_Task goal:_
Restate every entry word for word.

━━━━━ Data for review

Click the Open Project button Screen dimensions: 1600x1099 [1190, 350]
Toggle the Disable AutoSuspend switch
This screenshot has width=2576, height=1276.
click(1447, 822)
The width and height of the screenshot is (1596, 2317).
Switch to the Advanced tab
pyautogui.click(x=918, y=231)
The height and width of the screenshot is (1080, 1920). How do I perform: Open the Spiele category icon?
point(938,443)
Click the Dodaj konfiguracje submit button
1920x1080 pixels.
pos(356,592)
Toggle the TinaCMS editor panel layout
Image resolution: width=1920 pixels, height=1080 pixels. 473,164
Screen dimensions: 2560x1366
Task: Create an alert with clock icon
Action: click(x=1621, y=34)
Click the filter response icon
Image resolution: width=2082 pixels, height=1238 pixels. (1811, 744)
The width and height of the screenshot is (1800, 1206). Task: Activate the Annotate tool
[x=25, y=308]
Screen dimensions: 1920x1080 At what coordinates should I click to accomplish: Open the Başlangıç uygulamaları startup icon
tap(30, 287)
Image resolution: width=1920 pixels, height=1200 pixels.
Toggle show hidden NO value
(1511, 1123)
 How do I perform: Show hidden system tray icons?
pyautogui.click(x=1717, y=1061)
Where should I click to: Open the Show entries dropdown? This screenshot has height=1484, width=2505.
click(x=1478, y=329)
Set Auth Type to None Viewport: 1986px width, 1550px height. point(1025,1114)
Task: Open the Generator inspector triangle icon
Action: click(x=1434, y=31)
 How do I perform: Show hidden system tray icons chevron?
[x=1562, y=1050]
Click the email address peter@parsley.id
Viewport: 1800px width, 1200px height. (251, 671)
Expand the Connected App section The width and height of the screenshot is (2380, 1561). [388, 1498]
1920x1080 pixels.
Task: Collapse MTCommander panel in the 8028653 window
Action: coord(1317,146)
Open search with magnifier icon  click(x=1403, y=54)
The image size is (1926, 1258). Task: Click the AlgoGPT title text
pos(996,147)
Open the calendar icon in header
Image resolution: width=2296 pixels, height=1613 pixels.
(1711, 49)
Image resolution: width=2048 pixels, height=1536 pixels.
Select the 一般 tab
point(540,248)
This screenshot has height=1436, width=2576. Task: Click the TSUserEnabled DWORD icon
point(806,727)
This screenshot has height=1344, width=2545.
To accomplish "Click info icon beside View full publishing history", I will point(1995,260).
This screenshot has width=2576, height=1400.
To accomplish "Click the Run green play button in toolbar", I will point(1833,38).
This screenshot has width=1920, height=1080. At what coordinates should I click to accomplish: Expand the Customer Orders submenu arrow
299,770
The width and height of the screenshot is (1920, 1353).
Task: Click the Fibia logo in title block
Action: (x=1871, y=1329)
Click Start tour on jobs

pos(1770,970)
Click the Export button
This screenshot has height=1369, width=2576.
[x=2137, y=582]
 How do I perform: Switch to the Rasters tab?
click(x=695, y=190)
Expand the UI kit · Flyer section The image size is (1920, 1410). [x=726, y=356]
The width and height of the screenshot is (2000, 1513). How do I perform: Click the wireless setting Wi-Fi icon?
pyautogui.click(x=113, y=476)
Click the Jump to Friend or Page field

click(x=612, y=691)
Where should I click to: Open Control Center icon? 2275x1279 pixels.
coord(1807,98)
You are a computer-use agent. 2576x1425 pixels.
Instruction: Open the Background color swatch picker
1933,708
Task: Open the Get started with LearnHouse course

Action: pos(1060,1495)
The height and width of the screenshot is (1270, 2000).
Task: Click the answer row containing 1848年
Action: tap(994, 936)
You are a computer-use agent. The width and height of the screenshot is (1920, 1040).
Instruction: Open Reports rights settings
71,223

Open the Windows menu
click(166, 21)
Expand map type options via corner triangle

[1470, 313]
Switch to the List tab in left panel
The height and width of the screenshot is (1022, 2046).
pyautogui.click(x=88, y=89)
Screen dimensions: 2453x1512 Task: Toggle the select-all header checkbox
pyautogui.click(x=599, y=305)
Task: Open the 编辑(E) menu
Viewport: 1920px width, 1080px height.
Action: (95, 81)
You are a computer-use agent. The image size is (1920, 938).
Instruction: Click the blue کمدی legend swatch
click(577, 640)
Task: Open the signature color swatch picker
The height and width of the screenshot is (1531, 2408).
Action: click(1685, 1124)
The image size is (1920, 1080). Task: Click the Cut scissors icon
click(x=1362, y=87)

━━━━━━━━━━

_Written solution:_
Click the Open Project button Screen dimensions: 1600x1099 [1190, 350]
Toggle the Disable AutoSuspend switch
This screenshot has width=2576, height=1276.
click(1447, 822)
The width and height of the screenshot is (1596, 2317).
Switch to the Advanced tab
pyautogui.click(x=918, y=231)
The height and width of the screenshot is (1080, 1920). How do I perform: Open the Spiele category icon?
point(938,443)
Click the Dodaj konfiguracje submit button
1920x1080 pixels.
pos(356,592)
Toggle the TinaCMS editor panel layout
Image resolution: width=1920 pixels, height=1080 pixels. 473,164
Screen dimensions: 2560x1366
Task: Create an alert with clock icon
Action: click(x=1621, y=34)
Click the filter response icon
Image resolution: width=2082 pixels, height=1238 pixels. (1811, 744)
The width and height of the screenshot is (1800, 1206). Task: Activate the Annotate tool
[x=25, y=308]
Screen dimensions: 1920x1080 At what coordinates should I click to accomplish: Open the Başlangıç uygulamaları startup icon
tap(30, 287)
Image resolution: width=1920 pixels, height=1200 pixels.
Toggle show hidden NO value
(1511, 1123)
 How do I perform: Show hidden system tray icons?
pyautogui.click(x=1717, y=1061)
Where should I click to: Open the Show entries dropdown? This screenshot has height=1484, width=2505.
click(x=1478, y=329)
Set Auth Type to None Viewport: 1986px width, 1550px height. point(1025,1114)
Task: Open the Generator inspector triangle icon
Action: click(x=1434, y=31)
 How do I perform: Show hidden system tray icons chevron?
[x=1562, y=1050]
Click the email address peter@parsley.id
Viewport: 1800px width, 1200px height. (251, 671)
Expand the Connected App section The width and height of the screenshot is (2380, 1561). [388, 1498]
1920x1080 pixels.
Task: Collapse MTCommander panel in the 8028653 window
Action: coord(1317,146)
Open search with magnifier icon  click(x=1403, y=54)
The image size is (1926, 1258). Task: Click the AlgoGPT title text
pos(996,147)
Open the calendar icon in header
Image resolution: width=2296 pixels, height=1613 pixels.
(1711, 49)
Image resolution: width=2048 pixels, height=1536 pixels.
Select the 一般 tab
point(540,248)
This screenshot has height=1436, width=2576. Task: Click the TSUserEnabled DWORD icon
point(806,727)
This screenshot has height=1344, width=2545.
To accomplish "Click info icon beside View full publishing history", I will point(1995,260).
This screenshot has width=2576, height=1400.
To accomplish "Click the Run green play button in toolbar", I will point(1833,38).
This screenshot has width=1920, height=1080. At what coordinates should I click to accomplish: Expand the Customer Orders submenu arrow
299,770
The width and height of the screenshot is (1920, 1353).
Task: Click the Fibia logo in title block
Action: (x=1871, y=1329)
Click Start tour on jobs

pos(1770,970)
Click the Export button
This screenshot has height=1369, width=2576.
[x=2137, y=582]
 How do I perform: Switch to the Rasters tab?
click(x=695, y=190)
Expand the UI kit · Flyer section The image size is (1920, 1410). [x=726, y=356]
The width and height of the screenshot is (2000, 1513). How do I perform: Click the wireless setting Wi-Fi icon?
pyautogui.click(x=113, y=476)
Click the Jump to Friend or Page field

click(x=612, y=691)
Where should I click to: Open Control Center icon? 2275x1279 pixels.
coord(1807,98)
You are a computer-use agent. 2576x1425 pixels.
Instruction: Open the Background color swatch picker
1933,708
Task: Open the Get started with LearnHouse course

Action: pos(1060,1495)
The height and width of the screenshot is (1270, 2000).
Task: Click the answer row containing 1848年
Action: tap(994, 936)
You are a computer-use agent. The width and height of the screenshot is (1920, 1040).
Instruction: Open Reports rights settings
71,223

Open the Windows menu
click(166, 21)
Expand map type options via corner triangle

[1470, 313]
Switch to the List tab in left panel
The height and width of the screenshot is (1022, 2046).
pyautogui.click(x=88, y=89)
Screen dimensions: 2453x1512 Task: Toggle the select-all header checkbox
pyautogui.click(x=599, y=305)
Task: Open the 编辑(E) menu
Viewport: 1920px width, 1080px height.
Action: (95, 81)
You are a computer-use agent. The image size is (1920, 938).
Instruction: Click the blue کمدی legend swatch
click(577, 640)
Task: Open the signature color swatch picker
The height and width of the screenshot is (1531, 2408).
Action: click(1685, 1124)
The image size is (1920, 1080). Task: Click the Cut scissors icon
click(x=1362, y=87)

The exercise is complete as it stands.